Personal information
- Full name: Steven Nernez Evans
- Born: 17 September 1967 (age 58)
- Batting: Right-handed
- Role: Wicket-keeper

Domestic team information
- 2006: Sint Maarten

Career statistics
| Competition | Twenty20 |
| Matches | 1 |
| Runs scored | 39 |
| Batting average | 39.00 |
| 100s/50s | –/– |
| Top score | 39 |
| Catches/stumpings | 1/– |
- Source: Cricinfo, 24 May 2015

= Steven Evans (cricketer) =

Steven Nernez Evans (born 17 September 1967) is a former Sint Maartener cricketer.

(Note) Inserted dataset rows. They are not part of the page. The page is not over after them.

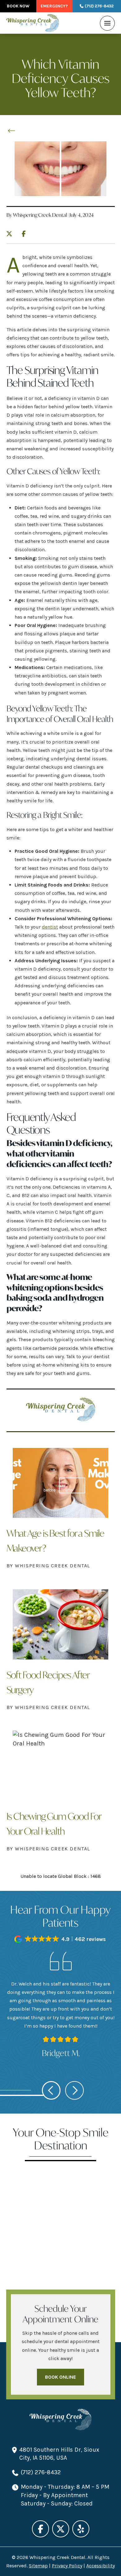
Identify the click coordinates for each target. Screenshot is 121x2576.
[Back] (13, 130)
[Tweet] (11, 234)
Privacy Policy (67, 2566)
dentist (50, 927)
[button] (107, 23)
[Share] (25, 232)
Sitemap (38, 2566)
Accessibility (100, 2566)
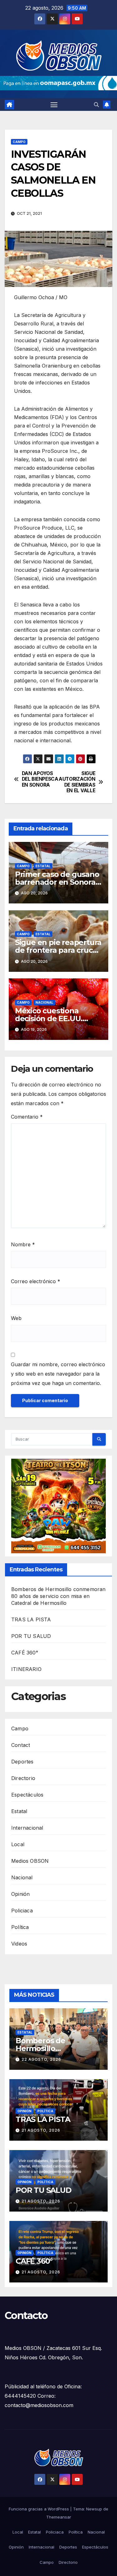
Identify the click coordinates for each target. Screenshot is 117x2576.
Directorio (23, 1778)
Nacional (44, 1002)
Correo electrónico (35, 1281)
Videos (19, 1944)
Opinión (20, 1894)
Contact (20, 1745)
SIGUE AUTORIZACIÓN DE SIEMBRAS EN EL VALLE (77, 782)
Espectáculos (27, 1795)
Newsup (94, 2508)
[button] (96, 104)
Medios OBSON (30, 1861)
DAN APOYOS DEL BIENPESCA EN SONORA (40, 779)
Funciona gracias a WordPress (39, 2508)
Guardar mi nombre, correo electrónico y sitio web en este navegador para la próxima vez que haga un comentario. (58, 1373)
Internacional (27, 1828)
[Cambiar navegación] (54, 104)
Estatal (43, 866)
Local (17, 1844)
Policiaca (22, 1910)
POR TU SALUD (31, 1636)
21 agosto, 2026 (41, 2130)
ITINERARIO (26, 1669)
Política (20, 1927)
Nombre (23, 1244)
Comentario (27, 1117)
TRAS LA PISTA (31, 1619)
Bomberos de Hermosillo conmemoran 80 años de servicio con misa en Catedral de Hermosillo (58, 1596)
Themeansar (58, 2516)
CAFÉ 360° (24, 1652)
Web (16, 1318)
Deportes (22, 1761)
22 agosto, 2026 (41, 2059)
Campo (19, 142)
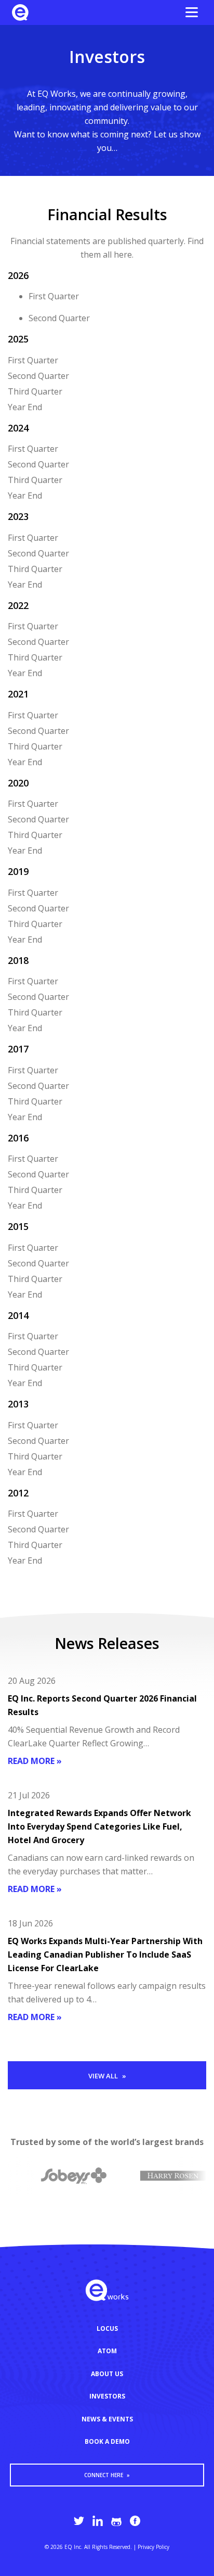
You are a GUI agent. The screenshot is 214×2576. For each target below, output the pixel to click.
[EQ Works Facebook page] (135, 2521)
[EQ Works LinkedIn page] (97, 2521)
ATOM (107, 2350)
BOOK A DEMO (107, 2441)
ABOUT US (107, 2373)
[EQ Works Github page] (116, 2521)
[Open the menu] (191, 12)
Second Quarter (59, 318)
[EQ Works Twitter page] (79, 2521)
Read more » (35, 1761)
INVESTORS (107, 2396)
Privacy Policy (153, 2546)
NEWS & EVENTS (107, 2419)
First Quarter (54, 296)
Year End (25, 407)
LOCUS (107, 2328)
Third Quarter (35, 391)
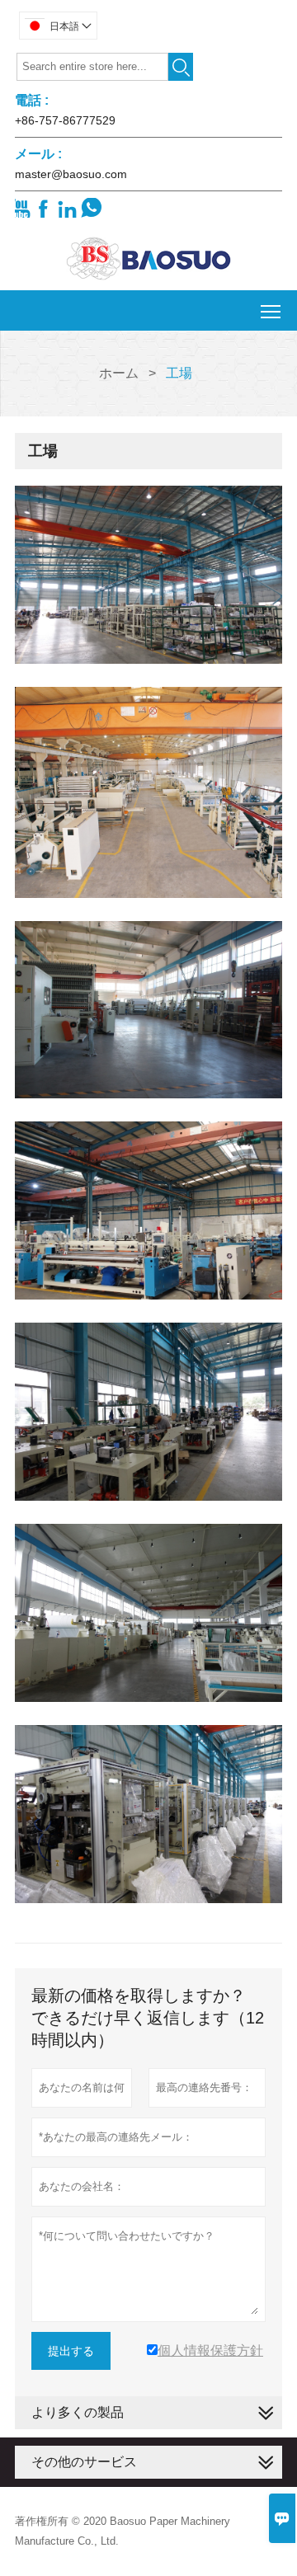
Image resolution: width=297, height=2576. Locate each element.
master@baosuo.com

A right-handed batsman, Evans was selected in Sint Maarten's squad for the 2006 Stanford 20/20, playing in their preliminary round loss to the United States Virgin Islands (USVI). Batting at number six, Evans scored 36 in Sint Maarten's innings, but was dismissed by Calvin Lewis. His was the top-score in Sint Maarten's innings of 98 all out. Earlier in the match he took one catch, helping to dismiss Dale Africa off the bowling of John Eugene. The USVI won the match convincingly by a margin of 47 runs. This marks his only appearance in Twenty20 cricket. He later continued to play minor inter-island matches for Sint Maarten, occasionally playing as the team's wicket-keeper, but was eventually replaced in the side by Mohit Hingorani.